◆ Material supplied ◆
------------------------------------------------------------------------

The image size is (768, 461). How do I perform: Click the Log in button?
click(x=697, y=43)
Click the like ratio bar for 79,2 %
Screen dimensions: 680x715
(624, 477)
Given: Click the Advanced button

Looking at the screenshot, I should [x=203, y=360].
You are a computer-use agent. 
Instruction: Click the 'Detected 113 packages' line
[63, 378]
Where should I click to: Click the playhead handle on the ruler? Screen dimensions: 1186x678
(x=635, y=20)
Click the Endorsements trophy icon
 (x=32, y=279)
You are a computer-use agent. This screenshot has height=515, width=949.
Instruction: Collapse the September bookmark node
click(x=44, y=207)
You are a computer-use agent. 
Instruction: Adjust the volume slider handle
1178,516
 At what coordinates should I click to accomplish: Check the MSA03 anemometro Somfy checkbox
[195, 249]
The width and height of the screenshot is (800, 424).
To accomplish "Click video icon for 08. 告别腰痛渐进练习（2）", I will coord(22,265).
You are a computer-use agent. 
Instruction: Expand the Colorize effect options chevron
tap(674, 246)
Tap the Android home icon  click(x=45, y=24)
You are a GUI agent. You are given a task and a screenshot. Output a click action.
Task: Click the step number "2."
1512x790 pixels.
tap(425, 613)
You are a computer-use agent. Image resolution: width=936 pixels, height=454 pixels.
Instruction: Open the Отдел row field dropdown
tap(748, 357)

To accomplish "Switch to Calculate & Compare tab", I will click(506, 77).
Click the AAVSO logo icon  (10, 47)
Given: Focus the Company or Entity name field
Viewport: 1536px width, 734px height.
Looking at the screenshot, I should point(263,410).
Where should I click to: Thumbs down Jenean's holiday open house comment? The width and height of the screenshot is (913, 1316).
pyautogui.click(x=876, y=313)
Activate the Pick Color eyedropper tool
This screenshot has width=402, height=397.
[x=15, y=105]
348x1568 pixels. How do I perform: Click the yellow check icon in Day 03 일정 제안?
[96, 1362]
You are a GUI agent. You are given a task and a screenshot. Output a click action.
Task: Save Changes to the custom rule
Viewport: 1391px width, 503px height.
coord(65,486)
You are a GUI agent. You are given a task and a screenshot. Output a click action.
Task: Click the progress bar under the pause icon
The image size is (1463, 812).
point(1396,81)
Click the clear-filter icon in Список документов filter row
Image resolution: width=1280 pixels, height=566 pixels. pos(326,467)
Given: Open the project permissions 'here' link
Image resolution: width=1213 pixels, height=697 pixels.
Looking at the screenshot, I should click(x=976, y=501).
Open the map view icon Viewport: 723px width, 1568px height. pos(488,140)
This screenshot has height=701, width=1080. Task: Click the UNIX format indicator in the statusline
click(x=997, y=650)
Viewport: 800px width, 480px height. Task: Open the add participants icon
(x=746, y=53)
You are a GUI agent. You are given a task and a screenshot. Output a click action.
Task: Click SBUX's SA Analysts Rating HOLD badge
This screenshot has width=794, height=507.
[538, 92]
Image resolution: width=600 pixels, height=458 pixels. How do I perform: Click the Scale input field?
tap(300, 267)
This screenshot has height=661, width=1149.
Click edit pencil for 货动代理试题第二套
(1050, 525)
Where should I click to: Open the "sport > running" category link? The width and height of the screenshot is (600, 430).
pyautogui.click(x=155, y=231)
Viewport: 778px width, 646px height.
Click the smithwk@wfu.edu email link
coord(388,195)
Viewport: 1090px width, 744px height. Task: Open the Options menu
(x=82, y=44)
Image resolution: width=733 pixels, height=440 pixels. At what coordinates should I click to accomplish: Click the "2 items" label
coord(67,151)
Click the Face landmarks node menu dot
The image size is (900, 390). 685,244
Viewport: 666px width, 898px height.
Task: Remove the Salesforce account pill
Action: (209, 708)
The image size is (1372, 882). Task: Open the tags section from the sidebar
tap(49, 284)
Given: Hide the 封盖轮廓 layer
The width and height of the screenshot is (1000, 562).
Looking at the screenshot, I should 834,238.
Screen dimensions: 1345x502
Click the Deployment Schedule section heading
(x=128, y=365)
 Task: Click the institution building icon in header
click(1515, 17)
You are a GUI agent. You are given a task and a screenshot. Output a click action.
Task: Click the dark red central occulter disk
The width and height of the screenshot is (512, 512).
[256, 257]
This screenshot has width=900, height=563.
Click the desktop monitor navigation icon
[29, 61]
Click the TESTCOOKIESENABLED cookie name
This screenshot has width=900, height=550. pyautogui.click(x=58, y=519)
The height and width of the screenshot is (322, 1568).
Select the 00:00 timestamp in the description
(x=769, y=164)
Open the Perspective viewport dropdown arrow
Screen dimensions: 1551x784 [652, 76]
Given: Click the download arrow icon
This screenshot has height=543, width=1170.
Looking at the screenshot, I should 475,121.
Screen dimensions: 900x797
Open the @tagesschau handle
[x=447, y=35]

------------------------------------------------------------------------

◆ What is needed ◆
In full and without change, transcribe every line of the records above.

◆ Answer box ◆
The image size is (768, 461). How do I perform: Click the Log in button?
click(x=697, y=43)
Click the like ratio bar for 79,2 %
Screen dimensions: 680x715
(624, 477)
Given: Click the Advanced button

Looking at the screenshot, I should [x=203, y=360].
You are a computer-use agent. 
Instruction: Click the 'Detected 113 packages' line
[63, 378]
Where should I click to: Click the playhead handle on the ruler? Screen dimensions: 1186x678
(x=635, y=20)
Click the Endorsements trophy icon
 (x=32, y=279)
You are a computer-use agent. This screenshot has height=515, width=949.
Instruction: Collapse the September bookmark node
click(x=44, y=207)
You are a computer-use agent. 
Instruction: Adjust the volume slider handle
1178,516
 At what coordinates should I click to accomplish: Check the MSA03 anemometro Somfy checkbox
[195, 249]
The width and height of the screenshot is (800, 424).
To accomplish "Click video icon for 08. 告别腰痛渐进练习（2）", I will coord(22,265).
You are a computer-use agent. 
Instruction: Expand the Colorize effect options chevron
tap(674, 246)
Tap the Android home icon  click(x=45, y=24)
You are a GUI agent. You are given a task and a screenshot. Output a click action.
Task: Click the step number "2."
1512x790 pixels.
tap(425, 613)
You are a computer-use agent. Image resolution: width=936 pixels, height=454 pixels.
Instruction: Open the Отдел row field dropdown
tap(748, 357)

To accomplish "Switch to Calculate & Compare tab", I will click(506, 77).
Click the AAVSO logo icon  (10, 47)
Given: Focus the Company or Entity name field
Viewport: 1536px width, 734px height.
Looking at the screenshot, I should point(263,410).
Where should I click to: Thumbs down Jenean's holiday open house comment? The width and height of the screenshot is (913, 1316).
pyautogui.click(x=876, y=313)
Activate the Pick Color eyedropper tool
This screenshot has width=402, height=397.
[x=15, y=105]
348x1568 pixels. How do I perform: Click the yellow check icon in Day 03 일정 제안?
[96, 1362]
You are a GUI agent. You are given a task and a screenshot. Output a click action.
Task: Save Changes to the custom rule
Viewport: 1391px width, 503px height.
coord(65,486)
You are a GUI agent. You are given a task and a screenshot. Output a click action.
Task: Click the progress bar under the pause icon
The image size is (1463, 812).
point(1396,81)
Click the clear-filter icon in Список документов filter row
Image resolution: width=1280 pixels, height=566 pixels. pos(326,467)
Given: Open the project permissions 'here' link
Image resolution: width=1213 pixels, height=697 pixels.
Looking at the screenshot, I should click(x=976, y=501).
Open the map view icon Viewport: 723px width, 1568px height. pos(488,140)
This screenshot has height=701, width=1080. Task: Click the UNIX format indicator in the statusline
click(x=997, y=650)
Viewport: 800px width, 480px height. Task: Open the add participants icon
(x=746, y=53)
You are a GUI agent. You are given a task and a screenshot. Output a click action.
Task: Click SBUX's SA Analysts Rating HOLD badge
This screenshot has width=794, height=507.
[538, 92]
Image resolution: width=600 pixels, height=458 pixels. How do I perform: Click the Scale input field?
tap(300, 267)
This screenshot has height=661, width=1149.
Click edit pencil for 货动代理试题第二套
(1050, 525)
Where should I click to: Open the "sport > running" category link? The width and height of the screenshot is (600, 430).
pyautogui.click(x=155, y=231)
Viewport: 778px width, 646px height.
Click the smithwk@wfu.edu email link
coord(388,195)
Viewport: 1090px width, 744px height. Task: Open the Options menu
(x=82, y=44)
Image resolution: width=733 pixels, height=440 pixels. At what coordinates should I click to accomplish: Click the "2 items" label
coord(67,151)
Click the Face landmarks node menu dot
The image size is (900, 390). 685,244
Viewport: 666px width, 898px height.
Task: Remove the Salesforce account pill
Action: (209, 708)
The image size is (1372, 882). Task: Open the tags section from the sidebar
tap(49, 284)
Given: Hide the 封盖轮廓 layer
The width and height of the screenshot is (1000, 562).
Looking at the screenshot, I should 834,238.
Screen dimensions: 1345x502
Click the Deployment Schedule section heading
(x=128, y=365)
 Task: Click the institution building icon in header
click(1515, 17)
You are a GUI agent. You are given a task and a screenshot. Output a click action.
Task: Click the dark red central occulter disk
The width and height of the screenshot is (512, 512).
[256, 257]
This screenshot has width=900, height=563.
Click the desktop monitor navigation icon
[29, 61]
Click the TESTCOOKIESENABLED cookie name
This screenshot has width=900, height=550. pyautogui.click(x=58, y=519)
The height and width of the screenshot is (322, 1568).
Select the 00:00 timestamp in the description
(x=769, y=164)
Open the Perspective viewport dropdown arrow
Screen dimensions: 1551x784 [652, 76]
Given: Click the download arrow icon
This screenshot has height=543, width=1170.
Looking at the screenshot, I should 475,121.
Screen dimensions: 900x797
Open the @tagesschau handle
[x=447, y=35]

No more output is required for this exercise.